Although it is a fact that a greater number of Americans are now on some form of healthcare insurance coverage, the bigger picture is hardly as rosy. The situation can be best described as one where quality has been compromised over quantity, meaning that although more people have insurance, they just don’t have enough of it. Many insurance options available to people don’t cover even the most basic medical needs.
The statistics are not providing a better picture either. According to researchers, the year 2018 saw around 45% of adults in the working age bracket to be underinsured with some not having any kind of insurance at all (at least temporarily during the year). That’s 87 million people right there, people who had to suffer from uncertainty stemming from not having adequate insurance cover.
It is interesting to note that this trend in health insurance has remained the same ever since 2010, a fact which might come as a shock to many considering the US healthcare policy has seen dramatic shifts in these years. For example, after the Affordable Care Act came into enactment back in 2010, with key provisions in force four years after that, 20 million Americans were brought into the insurance coverage net, mostly those who either did not have any form of insurance either from private sources or from an employer.
But the fact that millions of people finally have access to health insurance does not mean they are living stress-free when it comes to seeking medical help. In fact, many people avoid paying a visit to the doctor, even if they have insurance, simply because of the high out-of-pocket costs, and those who are unable to avoid such a visit must struggle with paying off the expenses over time.
Some More Statistics
According to the results of this study, it was found that the majority of Americans below the age of 65 were covered under health insurance schemes being offered by their employers. Of that age cohort, around a quarter opted for other options like Medicaid or insurance packages available in the marketplace. However, back in 2014 those who were covered under some form of insurance, 23% said that they were underinsured. This percentage has gone up to 29% in 2018.

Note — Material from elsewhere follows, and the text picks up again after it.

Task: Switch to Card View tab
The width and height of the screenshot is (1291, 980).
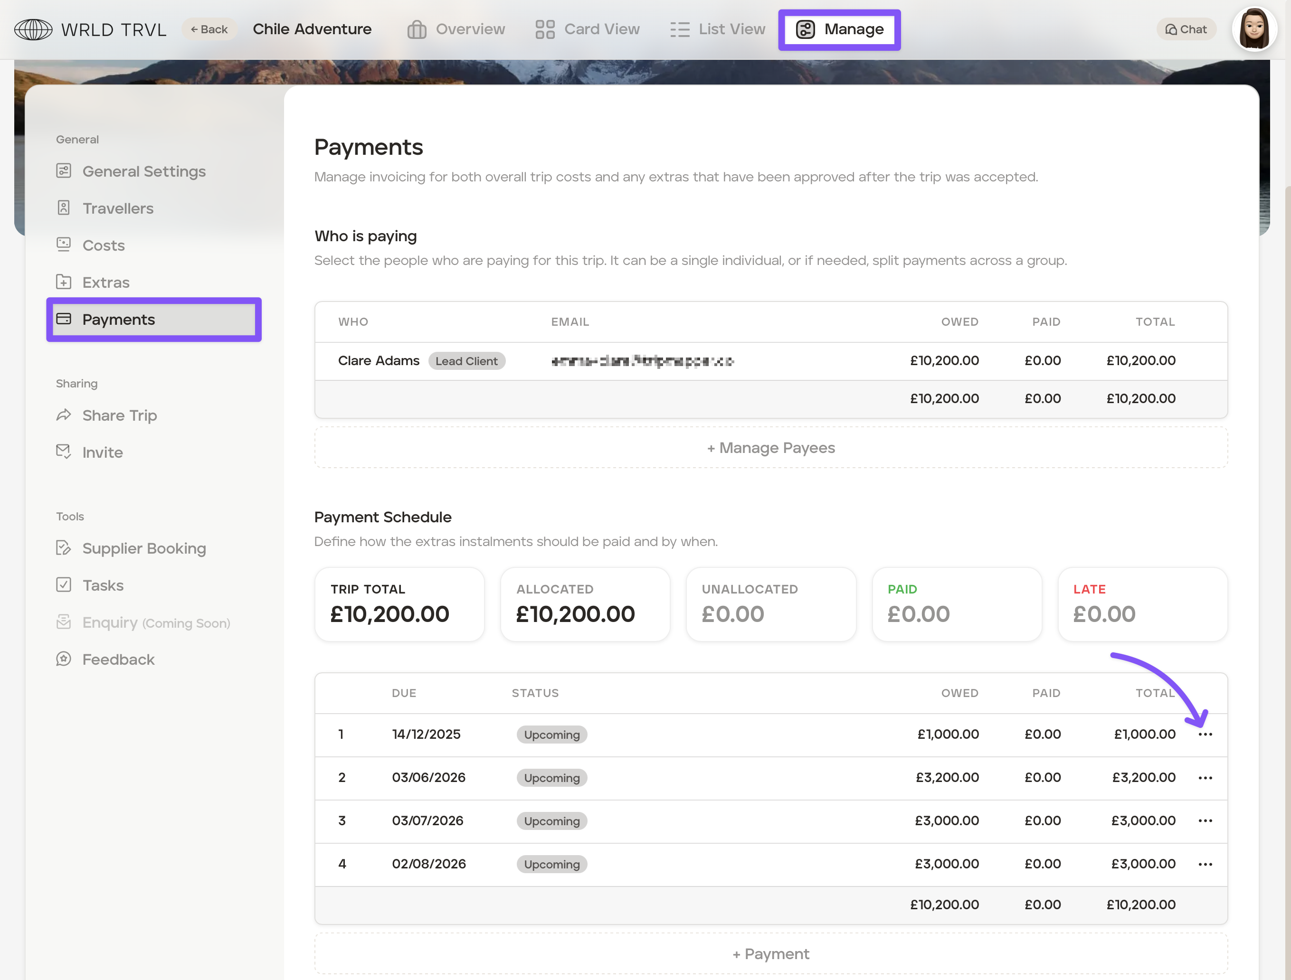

But that’s not the most alarming. As part of the same study, respondents who had reported being underinsured were asked to report the frequency with which they were seeking care. 41% of all respondents revealed that they had postponed seeking care at some point during the year, 23% had not sought care at all even though they needed it, and 25% revealed that financing the medical bills was a point of concern for them.
What’s Causing This?
Although it is easier to assume that the blame rests with the ACA since it was after its enactment that insurance coverage became affordable for a greater number of people, but that is not why people have become underinsured. According to this study, the real culprit is the employer-based plans. Due to the rising costs of healthcare in the US, employers have been shifting the burden on the employees by asking them to pay higher premium costs or offering plans which come with much higher deductibles than before.
Even though the proportion of people who are underinsured stands at 42% in the case of those with individual plans and 28% with employer-based plans, if growth rates are compared between the two categories from 2010 to 2018, the people on employer-based plans have increasingly become more underinsured over time compared to those on individual plans.
What’s the Solution?
There have been efforts to bring more people on employer-based coverage plans, but considering the statistics above, that is clearly not the solution. Employer-based plans are slowly becoming increasingly inadequate at providing coverage to people, which means that other measures must be taken by policymakers, such as reducing the overall healthcare costs which are impacting the entire healthcare industry, including insurance costs.